Please change "accomplish" to "complete" in the items, from the line with "The image size is (788, 1752)." up to and including the last item, and return only those lines with nothing else altered. Leave the pictures out of your answer.

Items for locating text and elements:
** start **
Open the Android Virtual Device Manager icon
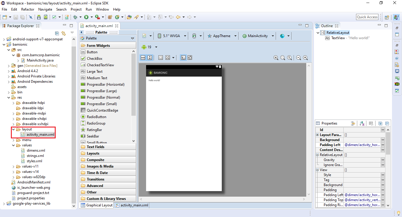Viewport: 402px width, 217px height. pos(46,17)
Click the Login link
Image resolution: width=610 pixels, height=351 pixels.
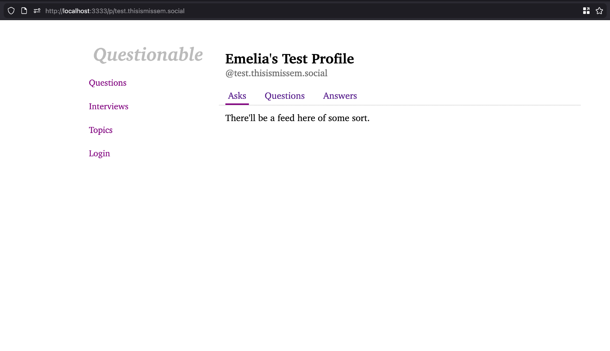click(x=99, y=153)
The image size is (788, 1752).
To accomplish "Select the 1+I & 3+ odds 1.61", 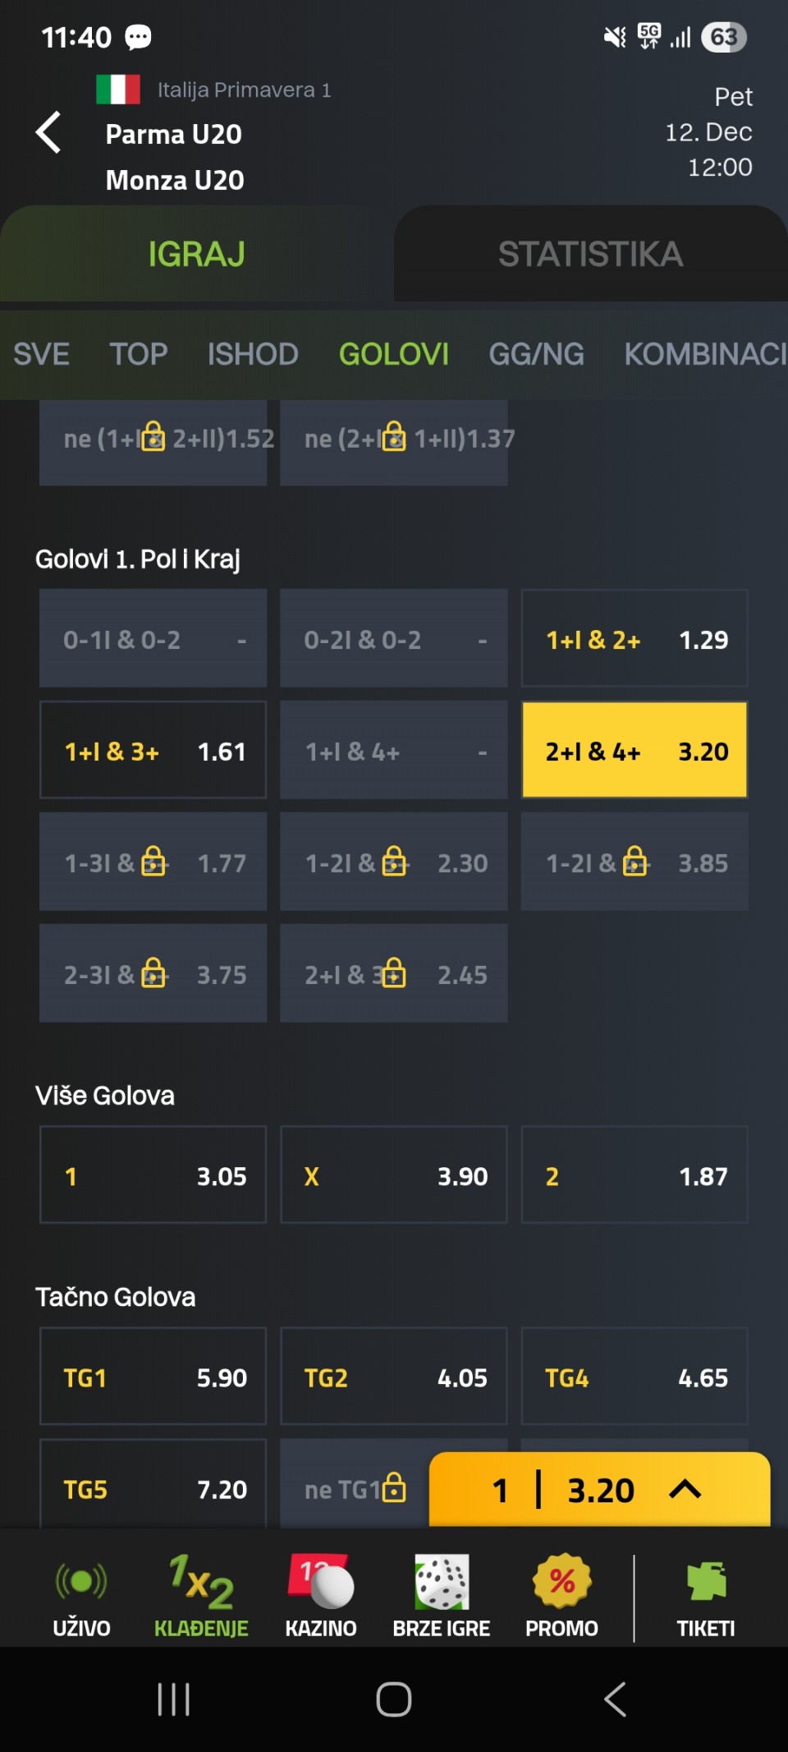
** end **
** WRITTEN ANSWER **
The image size is (788, 1752).
To complete "Select the 1+I & 3+ odds 1.61", 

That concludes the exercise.